Eldorado

February 7, 2010By Paris UpdateArchive

On the Road Again

eldorado
Bouli Lanners stars in the film he wrote and directed.

You would think that the road movie genre is well past its sell-by date, but again and again interesting variations on the theme turn up. Eldorado, a new Franco-Belgian film written, directed by and starring Bouli Lanners, is a real gem.

Although Eldorado is clearly inspired by the theater of Samuel Beckett, the film still manages to be original and disturbing. The only thing that is not fresh and distinctive about it is its title. No modern movie called Eldorado is going to be about anything other than broken dreams.

The plot is sparse. Yvan (Lanners), a restorer of old American cars, discovers a young man, Elie (Fabrice Adde), breaking into his car (the only one on the street not protected by a guard dog). Instead of accosting him or having him arrested, Yvan embarks on a trip with Elie (who turns out to be called Didier) through the sometimes bleak, sometimes beautiful Belgian countryside, meeting along the way a collection of absurd and extraordinary characters, including an old man who collects cars belonging to people who have committed suicide, Elie’s lonely mother and a nudist called Alain Delon.

The truncated dialogue and the metaphysical questions that lie behind much of the two protagonists’ conversations vividly recall Beckett’s Vladimir and Estragon in Waiting for Godot. In one exceptionally well-written exchange, after they bathe in a freezing river, Yvan asks Elie what he is hoping to do. Elie replies that he hopes to put on his socks. Yvan’s explanation that he is talking about “l’absolu” (the absolute) is both touching and humorous.
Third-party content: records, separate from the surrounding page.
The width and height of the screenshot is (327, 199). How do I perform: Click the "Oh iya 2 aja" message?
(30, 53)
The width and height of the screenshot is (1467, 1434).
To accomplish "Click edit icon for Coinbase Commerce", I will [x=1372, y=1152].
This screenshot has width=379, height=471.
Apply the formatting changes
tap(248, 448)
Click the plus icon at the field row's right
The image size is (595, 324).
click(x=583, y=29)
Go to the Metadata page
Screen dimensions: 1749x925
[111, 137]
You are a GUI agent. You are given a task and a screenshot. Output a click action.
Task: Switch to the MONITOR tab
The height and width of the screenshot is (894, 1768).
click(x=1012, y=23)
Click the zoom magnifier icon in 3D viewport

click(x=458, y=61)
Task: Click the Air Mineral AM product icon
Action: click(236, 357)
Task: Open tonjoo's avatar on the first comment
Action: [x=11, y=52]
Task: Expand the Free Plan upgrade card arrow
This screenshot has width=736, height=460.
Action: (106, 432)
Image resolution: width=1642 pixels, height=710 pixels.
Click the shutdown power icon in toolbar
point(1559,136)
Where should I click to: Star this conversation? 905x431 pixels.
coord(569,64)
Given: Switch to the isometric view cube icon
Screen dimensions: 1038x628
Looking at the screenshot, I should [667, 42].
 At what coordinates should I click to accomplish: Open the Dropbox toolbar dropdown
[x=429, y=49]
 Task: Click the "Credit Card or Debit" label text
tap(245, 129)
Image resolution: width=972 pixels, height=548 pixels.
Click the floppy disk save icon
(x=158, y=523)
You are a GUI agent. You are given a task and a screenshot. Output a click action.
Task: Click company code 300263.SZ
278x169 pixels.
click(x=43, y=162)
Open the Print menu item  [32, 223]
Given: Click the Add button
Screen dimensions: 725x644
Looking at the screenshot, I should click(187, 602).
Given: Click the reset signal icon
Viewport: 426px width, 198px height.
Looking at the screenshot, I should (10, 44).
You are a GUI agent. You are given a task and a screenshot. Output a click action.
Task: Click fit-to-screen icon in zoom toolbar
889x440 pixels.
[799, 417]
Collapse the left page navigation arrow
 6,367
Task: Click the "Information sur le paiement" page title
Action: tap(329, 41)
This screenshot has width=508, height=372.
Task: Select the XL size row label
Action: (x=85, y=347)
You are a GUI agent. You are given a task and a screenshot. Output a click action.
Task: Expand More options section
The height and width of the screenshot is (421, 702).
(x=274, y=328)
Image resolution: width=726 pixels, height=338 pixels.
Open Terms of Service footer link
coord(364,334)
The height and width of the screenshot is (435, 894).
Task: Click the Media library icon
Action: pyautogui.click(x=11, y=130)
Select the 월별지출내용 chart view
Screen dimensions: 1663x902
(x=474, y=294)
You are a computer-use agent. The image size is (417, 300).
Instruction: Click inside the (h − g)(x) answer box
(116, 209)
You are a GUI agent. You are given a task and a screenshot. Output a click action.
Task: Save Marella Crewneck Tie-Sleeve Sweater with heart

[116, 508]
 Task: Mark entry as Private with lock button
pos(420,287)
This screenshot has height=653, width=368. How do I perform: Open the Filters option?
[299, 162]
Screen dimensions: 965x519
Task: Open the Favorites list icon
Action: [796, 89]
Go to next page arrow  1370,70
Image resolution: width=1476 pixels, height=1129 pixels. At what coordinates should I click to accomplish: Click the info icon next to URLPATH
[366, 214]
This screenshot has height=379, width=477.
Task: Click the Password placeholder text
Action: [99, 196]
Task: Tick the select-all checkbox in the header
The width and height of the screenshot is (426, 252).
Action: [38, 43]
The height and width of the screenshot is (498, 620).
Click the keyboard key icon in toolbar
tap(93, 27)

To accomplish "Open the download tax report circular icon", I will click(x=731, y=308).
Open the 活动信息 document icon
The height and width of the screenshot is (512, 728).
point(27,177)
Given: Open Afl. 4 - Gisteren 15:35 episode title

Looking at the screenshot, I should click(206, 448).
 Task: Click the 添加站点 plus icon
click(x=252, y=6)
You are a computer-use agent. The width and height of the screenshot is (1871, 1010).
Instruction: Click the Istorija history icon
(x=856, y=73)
Inevitably, the two central characters learn more about each other as the story progresses, but at no time does the film lapse into sentimentality, even though Yvan remembers his childhood in one moving flashback. I was especially relieved that the movie’s ending was just as resolutely unsentimental

Visually, Eldorado is memorable and strikingly desolate. The two central actors are impeccable, the direction is excellent, and the writing is both poetic and poignant.